All is not good in Fallout, though. Where Fallout comes short, is in the consumption of system resources. You are going to want either 650 MB of hard drive space free, or one fast CD-ROM drive for this game. On my PowerMac 6100-60, I opted for a 230 MB install (there are options for 95 MB, 120 MB, 230 MB and a full 650 MB) and used my 4x CD-ROM drive for the rest. Gameplay was quite acceptable, but level loading and game saving times became unbearable towards the end of the game. If you don't have a fast CD-ROM drive or you aren't very patient, free up some hard drive space and install as much as you can onto the hard drive. You'll appreciate your decision as you proceed farther into the game. Gameplay would probably have been somewhat quicker if I had more RAM. Fallout prefers 32000K allocated to it, but I got by allocating 20000K (and paid the price in speed). A final gripe is that you can't rename your hard drive once you install Fallout, or it won't run.
Now that you've heard both sides of the story, you'll want to try this game for yourself. This is why MacPlay/Interplay has created a demo. A word of warning, this demo was created when the game was in beta stage. Thus it is slow, buggy, and has a silly mission. The demo is only playable if you turn off background sounds (command-p to pause, then deselect "play background music"). Many people had gripes that combat was too slow in the demo. Players took forever to do something and there were too many "extra" characters walking around during combat doing absolutely nothing. Fortunately, Interplay listened and everything has been fixed in the full version. Why, the full version even has an option for you to speed up combat and adjust the difficulty of the game. Keep this in mind and use the demo only to get a taste of the game. The faulty demo has most likely cost MacPlay countless sales, as many people were turned off by the demo but loved the full version. The full version is so much more fun and is literally three times as fast. Just read some of the posts on comp.sys.mac.games.adventure to get an idea of how much better the full version is than the demo. You can find the demo on MacPlay's website or on some of the more recent MacAddict (which give it a "freaking awesome" rating) CDs.
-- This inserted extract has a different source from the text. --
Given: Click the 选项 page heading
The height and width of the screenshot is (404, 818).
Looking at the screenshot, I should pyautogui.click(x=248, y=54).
Unfortunately, Interplay has decided that there will be no Fallout 2 for the Macintosh. Even though it would use the same cross-platform libraries as StarFleet Academy and Fallout 1, they claim that testing costs are too high. Well, the only way to change their mind and show them that there is demand for Fallout 2 and that there is a Mac game market is to buy the game. If your decision is wavering between Fallout and another game (made by a company which is more dedicated to the Mac like MacSoft), get Fallout. If you're tired of Myth and Quake and want something new, get Fallout. If you're simply in the market for a new Mac game, get Fallout. It is one of the finest games to make it to the Mac in a long time and is worth every penny.